- [TASK INSTRUCTIONS] A word-for-word repeat of the records below is what this calls for.

- [INPUT MATERIAL]
[Start of section]
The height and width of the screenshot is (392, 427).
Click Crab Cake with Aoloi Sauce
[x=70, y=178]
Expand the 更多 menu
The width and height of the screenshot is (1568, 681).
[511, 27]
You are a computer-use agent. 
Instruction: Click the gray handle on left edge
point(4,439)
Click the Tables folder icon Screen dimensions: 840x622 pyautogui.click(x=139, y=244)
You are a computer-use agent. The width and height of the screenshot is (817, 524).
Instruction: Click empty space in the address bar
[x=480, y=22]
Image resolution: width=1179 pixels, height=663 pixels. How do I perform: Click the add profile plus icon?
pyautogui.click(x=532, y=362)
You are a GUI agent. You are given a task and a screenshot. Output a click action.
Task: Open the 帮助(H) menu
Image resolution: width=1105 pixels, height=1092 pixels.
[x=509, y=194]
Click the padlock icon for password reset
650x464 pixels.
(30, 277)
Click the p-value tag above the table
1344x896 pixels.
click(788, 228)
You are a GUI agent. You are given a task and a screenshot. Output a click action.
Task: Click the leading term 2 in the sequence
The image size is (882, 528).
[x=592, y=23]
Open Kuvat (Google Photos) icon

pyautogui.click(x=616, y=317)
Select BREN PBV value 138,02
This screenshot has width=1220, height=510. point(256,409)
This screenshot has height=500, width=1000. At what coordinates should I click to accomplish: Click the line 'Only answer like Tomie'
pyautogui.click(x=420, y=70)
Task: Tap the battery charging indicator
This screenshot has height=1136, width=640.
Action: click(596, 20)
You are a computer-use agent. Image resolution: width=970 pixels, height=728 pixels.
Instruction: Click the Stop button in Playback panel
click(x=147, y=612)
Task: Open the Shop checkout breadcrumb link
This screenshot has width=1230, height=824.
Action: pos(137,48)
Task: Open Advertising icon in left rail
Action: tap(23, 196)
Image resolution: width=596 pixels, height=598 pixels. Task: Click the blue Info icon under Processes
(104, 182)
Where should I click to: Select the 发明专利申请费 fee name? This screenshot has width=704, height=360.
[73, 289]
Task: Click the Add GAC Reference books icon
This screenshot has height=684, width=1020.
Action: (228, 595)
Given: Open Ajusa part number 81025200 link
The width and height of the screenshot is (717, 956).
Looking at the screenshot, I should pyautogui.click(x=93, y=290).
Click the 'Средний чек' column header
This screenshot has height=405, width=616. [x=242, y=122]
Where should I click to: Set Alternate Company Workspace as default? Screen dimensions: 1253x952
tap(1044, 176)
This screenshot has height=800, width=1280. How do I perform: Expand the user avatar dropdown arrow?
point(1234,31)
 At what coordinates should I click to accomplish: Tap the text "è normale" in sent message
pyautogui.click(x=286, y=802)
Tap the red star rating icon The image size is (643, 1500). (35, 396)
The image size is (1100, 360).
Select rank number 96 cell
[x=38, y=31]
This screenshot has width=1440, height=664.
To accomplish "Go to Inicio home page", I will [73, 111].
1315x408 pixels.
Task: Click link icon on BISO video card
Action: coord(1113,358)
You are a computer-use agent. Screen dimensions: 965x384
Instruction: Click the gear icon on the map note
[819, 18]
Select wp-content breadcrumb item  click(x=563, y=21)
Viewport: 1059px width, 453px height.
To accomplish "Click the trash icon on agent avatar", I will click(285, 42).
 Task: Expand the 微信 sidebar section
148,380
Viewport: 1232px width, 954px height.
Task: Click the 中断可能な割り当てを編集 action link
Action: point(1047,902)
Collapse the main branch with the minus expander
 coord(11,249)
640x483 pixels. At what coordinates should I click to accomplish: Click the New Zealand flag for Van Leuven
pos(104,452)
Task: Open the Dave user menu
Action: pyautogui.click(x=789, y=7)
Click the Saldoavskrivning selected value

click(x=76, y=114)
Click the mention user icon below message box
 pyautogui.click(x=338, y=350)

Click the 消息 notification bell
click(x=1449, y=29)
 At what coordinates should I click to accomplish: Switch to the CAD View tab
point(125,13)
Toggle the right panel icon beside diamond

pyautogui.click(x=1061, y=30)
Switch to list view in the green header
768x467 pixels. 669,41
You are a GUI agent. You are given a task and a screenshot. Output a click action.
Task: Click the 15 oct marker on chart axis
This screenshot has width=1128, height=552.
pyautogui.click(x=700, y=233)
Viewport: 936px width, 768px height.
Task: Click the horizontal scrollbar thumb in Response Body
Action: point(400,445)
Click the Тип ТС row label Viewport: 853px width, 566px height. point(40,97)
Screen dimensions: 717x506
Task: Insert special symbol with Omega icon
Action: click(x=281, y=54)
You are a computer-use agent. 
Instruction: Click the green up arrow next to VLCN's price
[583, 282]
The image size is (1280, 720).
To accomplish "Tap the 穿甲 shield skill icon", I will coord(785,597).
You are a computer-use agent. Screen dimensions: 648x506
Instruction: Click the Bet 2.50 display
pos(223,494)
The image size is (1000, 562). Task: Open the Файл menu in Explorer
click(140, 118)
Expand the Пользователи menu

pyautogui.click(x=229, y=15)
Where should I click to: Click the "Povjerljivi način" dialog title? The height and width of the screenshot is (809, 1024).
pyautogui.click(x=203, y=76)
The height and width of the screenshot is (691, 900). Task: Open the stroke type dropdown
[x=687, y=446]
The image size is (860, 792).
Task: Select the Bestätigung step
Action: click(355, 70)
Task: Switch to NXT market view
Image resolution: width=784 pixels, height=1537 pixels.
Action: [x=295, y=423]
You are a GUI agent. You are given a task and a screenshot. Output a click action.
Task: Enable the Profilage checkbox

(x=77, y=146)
[End of section]
- [ANSWER SPACE]
The height and width of the screenshot is (392, 427).
Click Crab Cake with Aoloi Sauce
[x=70, y=178]
Expand the 更多 menu
The width and height of the screenshot is (1568, 681).
[511, 27]
You are a computer-use agent. 
Instruction: Click the gray handle on left edge
point(4,439)
Click the Tables folder icon Screen dimensions: 840x622 pyautogui.click(x=139, y=244)
You are a computer-use agent. The width and height of the screenshot is (817, 524).
Instruction: Click empty space in the address bar
[x=480, y=22]
Image resolution: width=1179 pixels, height=663 pixels. How do I perform: Click the add profile plus icon?
pyautogui.click(x=532, y=362)
You are a GUI agent. You are given a task and a screenshot. Output a click action.
Task: Open the 帮助(H) menu
Image resolution: width=1105 pixels, height=1092 pixels.
[x=509, y=194]
Click the padlock icon for password reset
650x464 pixels.
(30, 277)
Click the p-value tag above the table
1344x896 pixels.
click(788, 228)
You are a GUI agent. You are given a task and a screenshot. Output a click action.
Task: Click the leading term 2 in the sequence
The image size is (882, 528).
[x=592, y=23]
Open Kuvat (Google Photos) icon

pyautogui.click(x=616, y=317)
Select BREN PBV value 138,02
This screenshot has width=1220, height=510. point(256,409)
This screenshot has height=500, width=1000. At what coordinates should I click to accomplish: Click the line 'Only answer like Tomie'
pyautogui.click(x=420, y=70)
Task: Tap the battery charging indicator
This screenshot has height=1136, width=640.
Action: click(596, 20)
You are a computer-use agent. Image resolution: width=970 pixels, height=728 pixels.
Instruction: Click the Stop button in Playback panel
click(x=147, y=612)
Task: Open the Shop checkout breadcrumb link
This screenshot has width=1230, height=824.
Action: pos(137,48)
Task: Open Advertising icon in left rail
Action: tap(23, 196)
Image resolution: width=596 pixels, height=598 pixels. Task: Click the blue Info icon under Processes
(104, 182)
Where should I click to: Select the 发明专利申请费 fee name? This screenshot has width=704, height=360.
[73, 289]
Task: Click the Add GAC Reference books icon
This screenshot has height=684, width=1020.
Action: (228, 595)
Given: Open Ajusa part number 81025200 link
The width and height of the screenshot is (717, 956).
Looking at the screenshot, I should pyautogui.click(x=93, y=290).
Click the 'Средний чек' column header
This screenshot has height=405, width=616. [x=242, y=122]
Where should I click to: Set Alternate Company Workspace as default? Screen dimensions: 1253x952
tap(1044, 176)
This screenshot has height=800, width=1280. How do I perform: Expand the user avatar dropdown arrow?
point(1234,31)
 At what coordinates should I click to accomplish: Tap the text "è normale" in sent message
pyautogui.click(x=286, y=802)
Tap the red star rating icon The image size is (643, 1500). (35, 396)
The image size is (1100, 360).
Select rank number 96 cell
[x=38, y=31]
This screenshot has width=1440, height=664.
To accomplish "Go to Inicio home page", I will [73, 111].
1315x408 pixels.
Task: Click link icon on BISO video card
Action: coord(1113,358)
You are a computer-use agent. Screen dimensions: 965x384
Instruction: Click the gear icon on the map note
[819, 18]
Select wp-content breadcrumb item  click(x=563, y=21)
Viewport: 1059px width, 453px height.
To accomplish "Click the trash icon on agent avatar", I will click(285, 42).
 Task: Expand the 微信 sidebar section
148,380
Viewport: 1232px width, 954px height.
Task: Click the 中断可能な割り当てを編集 action link
Action: point(1047,902)
Collapse the main branch with the minus expander
 coord(11,249)
640x483 pixels. At what coordinates should I click to accomplish: Click the New Zealand flag for Van Leuven
pos(104,452)
Task: Open the Dave user menu
Action: pyautogui.click(x=789, y=7)
Click the Saldoavskrivning selected value

click(x=76, y=114)
Click the mention user icon below message box
 pyautogui.click(x=338, y=350)

Click the 消息 notification bell
click(x=1449, y=29)
 At what coordinates should I click to accomplish: Switch to the CAD View tab
point(125,13)
Toggle the right panel icon beside diamond

pyautogui.click(x=1061, y=30)
Switch to list view in the green header
768x467 pixels. 669,41
You are a GUI agent. You are given a task and a screenshot. Output a click action.
Task: Click the 15 oct marker on chart axis
This screenshot has width=1128, height=552.
pyautogui.click(x=700, y=233)
Viewport: 936px width, 768px height.
Task: Click the horizontal scrollbar thumb in Response Body
Action: point(400,445)
Click the Тип ТС row label Viewport: 853px width, 566px height. point(40,97)
Screen dimensions: 717x506
Task: Insert special symbol with Omega icon
Action: click(x=281, y=54)
You are a computer-use agent. 
Instruction: Click the green up arrow next to VLCN's price
[583, 282]
The image size is (1280, 720).
To accomplish "Tap the 穿甲 shield skill icon", I will coord(785,597).
You are a computer-use agent. Screen dimensions: 648x506
Instruction: Click the Bet 2.50 display
pos(223,494)
The image size is (1000, 562). Task: Open the Файл menu in Explorer
click(140, 118)
Expand the Пользователи menu

pyautogui.click(x=229, y=15)
Where should I click to: Click the "Povjerljivi način" dialog title? The height and width of the screenshot is (809, 1024).
pyautogui.click(x=203, y=76)
The height and width of the screenshot is (691, 900). Task: Open the stroke type dropdown
[x=687, y=446]
The image size is (860, 792).
Task: Select the Bestätigung step
Action: click(355, 70)
Task: Switch to NXT market view
Image resolution: width=784 pixels, height=1537 pixels.
Action: [x=295, y=423]
You are a GUI agent. You are given a task and a screenshot. Output a click action.
Task: Enable the Profilage checkbox

(x=77, y=146)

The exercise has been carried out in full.